Task to complete: Rewrite the stretch of data from the line containing "The image size is (1920, 1018)." through the line containing "The height and width of the screenshot is (1020, 1920).", changing "Where is" to "Where can I find" and keeping everything else the same.

# start of Input records

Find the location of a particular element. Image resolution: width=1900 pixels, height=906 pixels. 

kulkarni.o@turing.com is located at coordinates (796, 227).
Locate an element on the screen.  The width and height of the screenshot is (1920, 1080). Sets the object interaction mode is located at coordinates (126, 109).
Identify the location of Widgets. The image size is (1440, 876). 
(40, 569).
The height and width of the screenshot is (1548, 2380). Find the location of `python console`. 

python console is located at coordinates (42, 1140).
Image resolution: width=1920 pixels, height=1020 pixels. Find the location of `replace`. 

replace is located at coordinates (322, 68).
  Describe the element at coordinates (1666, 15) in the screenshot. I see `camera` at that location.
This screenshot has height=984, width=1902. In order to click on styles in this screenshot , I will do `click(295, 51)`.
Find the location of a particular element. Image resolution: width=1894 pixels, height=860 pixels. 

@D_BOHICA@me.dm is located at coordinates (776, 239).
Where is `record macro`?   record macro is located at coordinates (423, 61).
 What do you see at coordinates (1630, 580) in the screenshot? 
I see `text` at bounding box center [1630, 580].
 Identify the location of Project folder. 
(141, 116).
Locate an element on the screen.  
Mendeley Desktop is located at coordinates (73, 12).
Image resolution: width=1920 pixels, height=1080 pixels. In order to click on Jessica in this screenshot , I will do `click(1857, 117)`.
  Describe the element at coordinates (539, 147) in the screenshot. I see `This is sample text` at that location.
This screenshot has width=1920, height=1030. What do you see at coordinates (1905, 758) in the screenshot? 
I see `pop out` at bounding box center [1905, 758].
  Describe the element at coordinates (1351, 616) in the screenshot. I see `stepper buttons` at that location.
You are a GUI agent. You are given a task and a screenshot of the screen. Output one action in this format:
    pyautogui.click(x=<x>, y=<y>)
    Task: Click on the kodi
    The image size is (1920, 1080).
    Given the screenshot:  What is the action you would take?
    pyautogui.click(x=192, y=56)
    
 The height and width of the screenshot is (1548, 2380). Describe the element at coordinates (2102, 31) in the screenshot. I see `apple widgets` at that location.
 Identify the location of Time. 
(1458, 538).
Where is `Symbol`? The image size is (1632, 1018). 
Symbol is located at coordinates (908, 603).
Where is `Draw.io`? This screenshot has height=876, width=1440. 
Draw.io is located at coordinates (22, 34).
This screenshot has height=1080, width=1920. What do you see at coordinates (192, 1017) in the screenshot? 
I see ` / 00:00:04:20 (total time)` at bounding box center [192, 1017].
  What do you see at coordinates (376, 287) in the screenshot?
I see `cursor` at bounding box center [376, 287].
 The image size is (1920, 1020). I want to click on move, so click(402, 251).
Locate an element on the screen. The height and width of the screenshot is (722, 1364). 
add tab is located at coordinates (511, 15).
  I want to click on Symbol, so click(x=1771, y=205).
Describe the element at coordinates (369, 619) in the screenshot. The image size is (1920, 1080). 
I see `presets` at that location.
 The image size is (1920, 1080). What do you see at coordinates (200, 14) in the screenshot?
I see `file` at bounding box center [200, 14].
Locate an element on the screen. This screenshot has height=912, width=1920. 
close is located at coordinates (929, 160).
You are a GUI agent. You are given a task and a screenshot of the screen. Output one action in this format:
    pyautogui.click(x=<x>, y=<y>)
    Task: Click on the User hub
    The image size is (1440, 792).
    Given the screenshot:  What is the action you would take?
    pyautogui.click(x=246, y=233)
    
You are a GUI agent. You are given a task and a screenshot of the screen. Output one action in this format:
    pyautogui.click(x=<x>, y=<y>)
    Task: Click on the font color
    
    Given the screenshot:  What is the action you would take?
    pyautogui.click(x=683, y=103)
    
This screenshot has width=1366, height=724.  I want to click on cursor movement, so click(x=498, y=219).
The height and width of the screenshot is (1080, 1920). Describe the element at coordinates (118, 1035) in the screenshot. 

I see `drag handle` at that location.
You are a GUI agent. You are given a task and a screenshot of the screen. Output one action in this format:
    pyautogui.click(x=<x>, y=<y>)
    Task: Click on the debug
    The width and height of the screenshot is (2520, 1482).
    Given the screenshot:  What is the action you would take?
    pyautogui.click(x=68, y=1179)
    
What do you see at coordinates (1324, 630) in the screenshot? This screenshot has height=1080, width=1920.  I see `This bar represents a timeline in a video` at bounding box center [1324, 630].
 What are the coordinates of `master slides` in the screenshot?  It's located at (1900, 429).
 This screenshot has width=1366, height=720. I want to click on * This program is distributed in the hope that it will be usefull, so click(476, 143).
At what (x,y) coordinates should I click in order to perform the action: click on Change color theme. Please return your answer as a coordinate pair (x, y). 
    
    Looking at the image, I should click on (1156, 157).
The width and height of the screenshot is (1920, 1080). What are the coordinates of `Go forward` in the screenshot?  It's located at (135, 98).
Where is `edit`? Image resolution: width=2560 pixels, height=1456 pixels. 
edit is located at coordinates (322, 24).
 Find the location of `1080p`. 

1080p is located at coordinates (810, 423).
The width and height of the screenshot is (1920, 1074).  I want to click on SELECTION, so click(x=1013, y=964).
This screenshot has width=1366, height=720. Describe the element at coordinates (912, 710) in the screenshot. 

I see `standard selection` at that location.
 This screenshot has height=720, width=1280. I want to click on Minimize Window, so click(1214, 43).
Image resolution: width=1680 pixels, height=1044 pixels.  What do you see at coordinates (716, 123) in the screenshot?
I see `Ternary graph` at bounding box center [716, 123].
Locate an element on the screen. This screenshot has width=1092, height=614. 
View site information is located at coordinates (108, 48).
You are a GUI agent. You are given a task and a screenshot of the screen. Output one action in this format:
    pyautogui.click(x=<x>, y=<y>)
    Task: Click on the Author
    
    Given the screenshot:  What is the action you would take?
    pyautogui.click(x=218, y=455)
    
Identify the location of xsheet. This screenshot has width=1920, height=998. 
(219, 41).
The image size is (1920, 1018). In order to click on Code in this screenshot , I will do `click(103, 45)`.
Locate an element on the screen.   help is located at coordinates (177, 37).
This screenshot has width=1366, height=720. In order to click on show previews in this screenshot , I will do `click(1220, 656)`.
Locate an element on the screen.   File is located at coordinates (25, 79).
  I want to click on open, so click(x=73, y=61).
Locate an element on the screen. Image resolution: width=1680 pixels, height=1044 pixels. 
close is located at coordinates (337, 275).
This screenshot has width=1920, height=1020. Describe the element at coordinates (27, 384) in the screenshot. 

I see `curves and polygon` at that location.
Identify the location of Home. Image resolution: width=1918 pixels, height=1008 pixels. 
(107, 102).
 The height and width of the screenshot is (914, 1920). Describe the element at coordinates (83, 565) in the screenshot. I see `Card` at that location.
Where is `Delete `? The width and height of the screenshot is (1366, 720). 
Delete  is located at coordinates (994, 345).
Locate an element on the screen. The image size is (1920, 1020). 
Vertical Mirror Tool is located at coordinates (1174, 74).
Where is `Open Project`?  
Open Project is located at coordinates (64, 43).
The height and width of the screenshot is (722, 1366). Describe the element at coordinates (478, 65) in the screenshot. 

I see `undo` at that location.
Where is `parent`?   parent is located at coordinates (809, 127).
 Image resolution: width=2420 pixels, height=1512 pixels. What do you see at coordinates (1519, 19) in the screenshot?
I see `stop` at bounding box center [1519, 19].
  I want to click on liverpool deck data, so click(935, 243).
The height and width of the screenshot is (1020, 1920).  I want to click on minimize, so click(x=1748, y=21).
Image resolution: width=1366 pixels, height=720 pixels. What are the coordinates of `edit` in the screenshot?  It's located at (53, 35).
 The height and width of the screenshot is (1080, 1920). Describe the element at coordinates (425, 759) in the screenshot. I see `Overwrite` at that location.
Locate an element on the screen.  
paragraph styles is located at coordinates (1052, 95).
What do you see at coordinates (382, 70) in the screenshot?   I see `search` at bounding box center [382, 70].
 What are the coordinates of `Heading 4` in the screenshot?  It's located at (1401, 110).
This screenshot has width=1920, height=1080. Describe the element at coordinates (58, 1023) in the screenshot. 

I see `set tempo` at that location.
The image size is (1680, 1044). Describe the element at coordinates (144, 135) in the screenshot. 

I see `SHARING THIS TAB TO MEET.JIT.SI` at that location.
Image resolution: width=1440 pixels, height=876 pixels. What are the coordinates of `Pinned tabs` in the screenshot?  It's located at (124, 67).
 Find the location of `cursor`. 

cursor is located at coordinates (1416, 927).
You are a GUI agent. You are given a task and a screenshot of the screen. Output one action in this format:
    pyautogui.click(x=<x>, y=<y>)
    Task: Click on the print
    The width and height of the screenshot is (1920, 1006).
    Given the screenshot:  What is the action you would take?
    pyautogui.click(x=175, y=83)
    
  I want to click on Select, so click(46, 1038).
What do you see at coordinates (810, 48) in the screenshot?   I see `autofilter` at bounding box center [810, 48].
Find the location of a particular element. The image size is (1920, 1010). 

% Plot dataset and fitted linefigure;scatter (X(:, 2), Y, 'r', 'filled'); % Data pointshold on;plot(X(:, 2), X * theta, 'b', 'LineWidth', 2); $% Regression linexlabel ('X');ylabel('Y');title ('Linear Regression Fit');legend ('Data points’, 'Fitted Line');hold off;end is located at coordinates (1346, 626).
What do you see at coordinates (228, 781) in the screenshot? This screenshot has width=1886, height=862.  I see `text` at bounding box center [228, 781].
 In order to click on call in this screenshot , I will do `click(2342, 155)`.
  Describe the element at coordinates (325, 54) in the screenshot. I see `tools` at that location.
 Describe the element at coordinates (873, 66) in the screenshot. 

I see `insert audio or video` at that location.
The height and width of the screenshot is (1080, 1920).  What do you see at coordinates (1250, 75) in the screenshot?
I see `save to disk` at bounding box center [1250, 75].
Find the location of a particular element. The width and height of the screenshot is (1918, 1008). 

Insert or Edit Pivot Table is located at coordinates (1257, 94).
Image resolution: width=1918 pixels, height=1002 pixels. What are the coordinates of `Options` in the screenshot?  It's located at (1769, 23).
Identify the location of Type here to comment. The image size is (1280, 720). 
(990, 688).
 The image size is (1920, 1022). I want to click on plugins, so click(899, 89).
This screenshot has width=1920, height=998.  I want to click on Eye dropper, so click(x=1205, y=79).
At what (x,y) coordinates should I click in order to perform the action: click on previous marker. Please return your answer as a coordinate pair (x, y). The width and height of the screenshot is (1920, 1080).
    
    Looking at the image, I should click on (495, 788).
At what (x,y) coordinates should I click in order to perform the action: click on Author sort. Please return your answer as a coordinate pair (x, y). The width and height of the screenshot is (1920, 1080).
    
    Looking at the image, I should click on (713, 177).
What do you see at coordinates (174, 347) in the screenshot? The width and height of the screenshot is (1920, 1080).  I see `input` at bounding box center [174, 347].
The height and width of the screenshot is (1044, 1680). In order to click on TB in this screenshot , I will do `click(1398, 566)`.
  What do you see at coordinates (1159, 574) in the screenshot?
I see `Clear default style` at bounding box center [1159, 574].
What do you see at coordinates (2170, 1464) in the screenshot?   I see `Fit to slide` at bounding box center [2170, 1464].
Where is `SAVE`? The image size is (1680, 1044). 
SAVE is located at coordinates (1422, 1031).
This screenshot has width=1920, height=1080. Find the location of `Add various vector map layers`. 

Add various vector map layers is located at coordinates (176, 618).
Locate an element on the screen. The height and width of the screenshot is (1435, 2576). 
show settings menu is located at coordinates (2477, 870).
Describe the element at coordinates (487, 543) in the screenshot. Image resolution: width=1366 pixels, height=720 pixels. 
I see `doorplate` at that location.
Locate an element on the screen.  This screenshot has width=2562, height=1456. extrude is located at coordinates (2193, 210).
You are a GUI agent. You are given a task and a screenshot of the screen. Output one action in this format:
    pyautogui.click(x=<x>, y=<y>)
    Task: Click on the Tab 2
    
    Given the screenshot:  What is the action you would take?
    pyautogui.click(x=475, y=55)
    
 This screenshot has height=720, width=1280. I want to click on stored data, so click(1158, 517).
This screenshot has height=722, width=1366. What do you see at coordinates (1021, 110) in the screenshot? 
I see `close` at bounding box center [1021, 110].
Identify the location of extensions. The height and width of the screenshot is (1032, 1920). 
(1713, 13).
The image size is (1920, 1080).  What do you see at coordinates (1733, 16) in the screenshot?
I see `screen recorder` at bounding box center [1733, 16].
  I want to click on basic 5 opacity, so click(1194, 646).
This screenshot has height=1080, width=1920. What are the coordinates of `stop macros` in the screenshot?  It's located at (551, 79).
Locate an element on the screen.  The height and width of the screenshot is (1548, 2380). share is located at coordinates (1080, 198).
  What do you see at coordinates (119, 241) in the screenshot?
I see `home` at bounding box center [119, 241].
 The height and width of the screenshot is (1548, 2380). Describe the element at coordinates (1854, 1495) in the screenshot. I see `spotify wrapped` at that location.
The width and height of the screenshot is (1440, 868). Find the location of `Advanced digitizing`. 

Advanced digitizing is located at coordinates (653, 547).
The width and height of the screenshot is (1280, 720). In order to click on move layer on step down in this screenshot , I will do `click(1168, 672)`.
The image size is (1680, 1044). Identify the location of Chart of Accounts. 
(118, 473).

# end of Input records

Full solution:
The image size is (1920, 1018). In order to click on Code in this screenshot , I will do `click(103, 45)`.
Locate an element on the screen.   help is located at coordinates (177, 37).
This screenshot has width=1366, height=720. In order to click on show previews in this screenshot , I will do `click(1220, 656)`.
Locate an element on the screen.   File is located at coordinates (25, 79).
  I want to click on open, so click(x=73, y=61).
Locate an element on the screen. Image resolution: width=1680 pixels, height=1044 pixels. 
close is located at coordinates (337, 275).
This screenshot has width=1920, height=1020. Describe the element at coordinates (27, 384) in the screenshot. 

I see `curves and polygon` at that location.
Identify the location of Home. Image resolution: width=1918 pixels, height=1008 pixels. 
(107, 102).
 The height and width of the screenshot is (914, 1920). Describe the element at coordinates (83, 565) in the screenshot. I see `Card` at that location.
Where can I find `Delete `? The width and height of the screenshot is (1366, 720). 
Delete  is located at coordinates (994, 345).
Locate an element on the screen. The image size is (1920, 1020). 
Vertical Mirror Tool is located at coordinates (1174, 74).
Where can I find `Open Project`?  
Open Project is located at coordinates (64, 43).
The height and width of the screenshot is (722, 1366). Describe the element at coordinates (478, 65) in the screenshot. 

I see `undo` at that location.
Where can I find `parent`?   parent is located at coordinates (809, 127).
 Image resolution: width=2420 pixels, height=1512 pixels. What do you see at coordinates (1519, 19) in the screenshot?
I see `stop` at bounding box center [1519, 19].
  I want to click on liverpool deck data, so click(935, 243).
The height and width of the screenshot is (1020, 1920).  I want to click on minimize, so click(x=1748, y=21).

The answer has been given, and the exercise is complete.